By Patricia Benson and Allan Coukell - 09/20/11 11:27 PM EDT
Americans might expect their prescription drugs to be “Made in the U.S.A.,” but just like clothing or electronics, their medicine is increasingly produced in developing nations. In fact, according to a U.S. Government Accountability Office (GAO) report, at least 80 percent of the ingredients in U.S. drugs now originate overseas. This could be real cause for concern.
The U.S. Food and Drug Administration (FDA) is less likely to inspect locations abroad than domestic plants. To make matters worse, not all Western companies oversee product safety by physically assessing their own suppliers. Even when companies conduct a careful review of their contractors, government inspections are still necessary. Supplier audits are generally brief, pre-announced and voluntary, and access to information is limited due to confidentiality concerns. In contrast, FDA has the authority (though not always the resources) to probe deeply into potentially useful sources of information such as records of customer complaints, and can arrive unannounced.

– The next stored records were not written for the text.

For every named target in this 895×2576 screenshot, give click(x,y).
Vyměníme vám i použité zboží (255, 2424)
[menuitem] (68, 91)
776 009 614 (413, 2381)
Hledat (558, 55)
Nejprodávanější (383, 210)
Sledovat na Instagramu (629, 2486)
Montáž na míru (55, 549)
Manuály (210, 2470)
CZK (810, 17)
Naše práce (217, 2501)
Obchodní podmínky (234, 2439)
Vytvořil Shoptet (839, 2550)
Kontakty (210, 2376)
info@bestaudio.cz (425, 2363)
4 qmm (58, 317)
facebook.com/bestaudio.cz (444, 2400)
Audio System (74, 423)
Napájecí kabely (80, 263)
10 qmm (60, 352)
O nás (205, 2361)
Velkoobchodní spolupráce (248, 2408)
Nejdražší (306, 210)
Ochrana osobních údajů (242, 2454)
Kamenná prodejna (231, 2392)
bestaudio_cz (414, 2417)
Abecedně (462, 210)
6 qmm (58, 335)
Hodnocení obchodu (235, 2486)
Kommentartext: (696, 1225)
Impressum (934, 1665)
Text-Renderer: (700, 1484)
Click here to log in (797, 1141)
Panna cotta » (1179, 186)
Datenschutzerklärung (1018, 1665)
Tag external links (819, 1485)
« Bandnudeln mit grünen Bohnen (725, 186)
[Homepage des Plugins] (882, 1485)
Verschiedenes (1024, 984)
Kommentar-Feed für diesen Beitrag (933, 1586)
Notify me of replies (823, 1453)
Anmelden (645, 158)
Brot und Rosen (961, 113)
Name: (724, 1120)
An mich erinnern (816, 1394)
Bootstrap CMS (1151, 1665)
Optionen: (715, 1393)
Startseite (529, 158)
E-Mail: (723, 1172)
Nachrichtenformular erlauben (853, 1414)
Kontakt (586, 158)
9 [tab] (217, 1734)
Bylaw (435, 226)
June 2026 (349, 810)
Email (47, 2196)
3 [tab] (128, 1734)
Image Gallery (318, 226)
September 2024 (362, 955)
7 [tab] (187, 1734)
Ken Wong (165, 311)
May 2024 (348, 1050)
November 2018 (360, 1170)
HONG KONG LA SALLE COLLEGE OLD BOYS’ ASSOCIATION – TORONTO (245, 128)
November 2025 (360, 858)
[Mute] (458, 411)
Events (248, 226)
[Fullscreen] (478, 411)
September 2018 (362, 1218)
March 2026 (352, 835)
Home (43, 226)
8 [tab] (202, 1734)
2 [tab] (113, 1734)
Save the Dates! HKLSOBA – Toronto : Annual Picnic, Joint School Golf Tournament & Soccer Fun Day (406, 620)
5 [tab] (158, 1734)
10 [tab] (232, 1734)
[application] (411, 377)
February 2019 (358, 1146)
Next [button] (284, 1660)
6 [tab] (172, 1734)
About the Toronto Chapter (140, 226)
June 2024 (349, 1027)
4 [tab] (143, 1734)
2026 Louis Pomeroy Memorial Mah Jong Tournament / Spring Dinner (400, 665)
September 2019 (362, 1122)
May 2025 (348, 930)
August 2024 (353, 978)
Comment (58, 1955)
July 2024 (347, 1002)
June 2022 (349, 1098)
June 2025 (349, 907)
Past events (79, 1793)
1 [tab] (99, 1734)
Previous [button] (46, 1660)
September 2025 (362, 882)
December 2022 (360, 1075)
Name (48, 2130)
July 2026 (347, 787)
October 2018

One particular tragedy provides useful lessons as we work to strengthen drug-supply policies. In late 2007, Illinois-based Baxter International began receiving reports of unusual allergic reactions to heparin, the company’s widely used blood thinner. The problem was eventually traced to a contaminant introduced during manufacture of the drug’s active ingredient in China. The FDA would eventually receive reports of 574 Americans who suffered symptoms associated with this tainted medicine, some of whom died, over a three-month period in early 2008 — a clear breach of the U.S. supply chain.
The heparin incident provides insight into where a broken system must be repaired.
First, Baxter did not conduct its own audit of the Chinese supplier until three years after it began contracting with this firm. U.S. drugmakers must be held accountable for the contractors they choose. They must demand that their foreign suppliers meet the FDA’s rigorous standards — even if it means conducting a meaningful investigation before adding contractors’ goods to a pharmaceutical supply chain.
Second, the FDA approved the Chinese supplier of heparin without conducting a pre-approval inspection in part because the contractor had a name similar to another supplier in the agency’s database. This example, and others like it, indicate that to provide ongoing oversight of the industries and technologies it regulates, the FDA must modernize old and error-prone databases. In addition, the FDA needs to conduct more inspections of foreign plants that supply drugs and pharmaceutical ingredients for use in the United States. Unfortunately, the agency lacks the resources to visit overseas manufacturing sites with any meaningful regularity.
Members of the Bulk Pharmaceuticals Task Force, an industry trade organization of drug ingredients-makers, have called for more frequent foreign inspections — and are willing to pay fees to support them. In a marketplace with frequent, thorough and unannounced inspections, foreign suppliers could improve conditions at their facilities even before FDA officials visit them. However, this solution is not achievable without greater cooperation and collaboration between the FDA and foreign health agencies.
A Pew Health Group-commissioned poll of likely voters found that Americans are concerned about the safety of drugs imported from developing countries. Moreover, Americans across the political spectrum overwhelmingly support giving the FDA greater authority and resources to inspect foreign sources of pharmaceuticals and drug ingredients. For example, more than five out of six respondents wanted the FDA to inspect each foreign facility every two years.
Our modern, global drug supply can deliver many benefits to consumers in need of pharmaceutical care. But we need a contemporary regulatory system that will match today’s marketplace.
We cannot afford another heparin-like tragedy. Fortunately, we know what it will take to prevent one, and members of Congress on both sides of the aisle are interested in working to protect our nation’s supply of medicine. We urge them to act without delay.
Coukell is a pharmacist and director of medical programs at the Pew Health Group. Benson is chair of the Bulk Pharmaceuticals Task Force.